Cinco años después de la tragedia, en Atánquez, corregimiento de Valledupar, aun guardan silencio, temen, y por esa razón, nadie dice nada sobre lo que ocurrió aquella noche del 31 de diciembre de 2008, una hora antes de fundirse en los abrazos del “Feliz Año”, cuando estalló una granada y mató a cinco personas; algunos dicen que los heridos fueron 65 pero hay quienes aseguran que fueron unos 90.
El hecho se quedó en la memoria del pueblo Kankuamo, como los años de la violencia de los que acababan de salir mal heridos. Pasaron algunos años y por fin pudieron congregarse con confianza y sin miedo a las balas de fusil, sin embargo desde ese 31 de diciembre, nadie más volvió a celebrar un fin de año en la caseta Patio Fresco, ni en otro lugar en donde haya mucha gente reunida por temor a lo ocurrido ese día.
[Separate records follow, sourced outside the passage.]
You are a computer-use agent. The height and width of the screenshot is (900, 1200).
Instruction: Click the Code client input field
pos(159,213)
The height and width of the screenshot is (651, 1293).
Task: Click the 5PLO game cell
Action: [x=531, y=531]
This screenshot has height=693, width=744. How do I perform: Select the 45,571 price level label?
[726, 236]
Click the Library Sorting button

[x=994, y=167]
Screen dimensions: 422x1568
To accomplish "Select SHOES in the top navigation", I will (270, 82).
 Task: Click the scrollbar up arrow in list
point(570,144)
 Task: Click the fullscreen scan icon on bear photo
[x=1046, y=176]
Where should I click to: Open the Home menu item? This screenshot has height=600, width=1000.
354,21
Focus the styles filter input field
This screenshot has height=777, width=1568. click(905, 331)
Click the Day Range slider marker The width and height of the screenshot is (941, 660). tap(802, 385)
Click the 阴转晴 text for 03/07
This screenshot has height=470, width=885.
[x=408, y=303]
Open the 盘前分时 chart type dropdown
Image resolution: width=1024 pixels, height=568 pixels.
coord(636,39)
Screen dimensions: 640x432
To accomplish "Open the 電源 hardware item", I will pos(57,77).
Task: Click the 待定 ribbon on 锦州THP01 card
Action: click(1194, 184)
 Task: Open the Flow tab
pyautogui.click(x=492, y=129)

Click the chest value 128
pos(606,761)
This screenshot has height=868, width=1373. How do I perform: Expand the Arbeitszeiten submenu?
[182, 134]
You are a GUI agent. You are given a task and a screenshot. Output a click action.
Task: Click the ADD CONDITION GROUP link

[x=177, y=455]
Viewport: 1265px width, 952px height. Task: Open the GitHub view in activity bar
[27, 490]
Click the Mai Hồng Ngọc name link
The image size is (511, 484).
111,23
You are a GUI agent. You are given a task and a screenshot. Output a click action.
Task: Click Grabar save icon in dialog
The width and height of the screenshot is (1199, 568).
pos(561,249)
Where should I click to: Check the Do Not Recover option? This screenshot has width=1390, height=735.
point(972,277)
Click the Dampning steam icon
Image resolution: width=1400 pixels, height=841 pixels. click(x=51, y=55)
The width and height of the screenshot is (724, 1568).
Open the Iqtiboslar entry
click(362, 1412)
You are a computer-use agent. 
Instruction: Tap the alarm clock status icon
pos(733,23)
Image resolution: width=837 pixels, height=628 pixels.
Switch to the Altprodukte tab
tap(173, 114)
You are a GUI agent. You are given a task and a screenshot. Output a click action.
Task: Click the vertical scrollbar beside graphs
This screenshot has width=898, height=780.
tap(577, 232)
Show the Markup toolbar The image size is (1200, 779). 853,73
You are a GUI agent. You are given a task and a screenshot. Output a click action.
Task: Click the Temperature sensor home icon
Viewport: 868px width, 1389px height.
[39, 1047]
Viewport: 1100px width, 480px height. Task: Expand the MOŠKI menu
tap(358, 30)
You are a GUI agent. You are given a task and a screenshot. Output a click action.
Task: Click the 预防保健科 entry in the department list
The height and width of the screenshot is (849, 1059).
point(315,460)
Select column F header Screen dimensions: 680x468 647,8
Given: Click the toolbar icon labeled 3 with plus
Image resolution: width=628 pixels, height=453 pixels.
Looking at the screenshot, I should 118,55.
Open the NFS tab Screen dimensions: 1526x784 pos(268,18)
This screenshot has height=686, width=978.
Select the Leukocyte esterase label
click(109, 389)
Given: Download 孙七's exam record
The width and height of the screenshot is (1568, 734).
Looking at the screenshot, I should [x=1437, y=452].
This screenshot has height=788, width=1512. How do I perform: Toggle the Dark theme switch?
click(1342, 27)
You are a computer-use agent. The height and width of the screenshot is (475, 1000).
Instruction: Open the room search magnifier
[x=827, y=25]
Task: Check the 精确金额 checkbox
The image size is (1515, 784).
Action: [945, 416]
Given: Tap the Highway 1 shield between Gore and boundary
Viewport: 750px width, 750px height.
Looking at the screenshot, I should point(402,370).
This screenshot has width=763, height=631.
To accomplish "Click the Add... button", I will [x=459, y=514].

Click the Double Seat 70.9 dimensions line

“La gente sigue teniendo miedo, los 31 se festejaba, ya no, la gente le tiene miedo a eso, prefiere quedarse en su casa, se sale un rato a la plaza, pero ya no. Nunca más volvió a ser igual y los sitios donde hay mucho tumulto la gente le da miedo, solo a los funerales no se le teme”, dijo Delvis Estrada, coordinadora de Mujeres del Pueblo Kankuamo. Todos los años se hacía una fiesta el 31 de diciembre en ese lugar, pero desde que la tragedia ocurrió, nunca más volvió a suceder, no para esa fecha.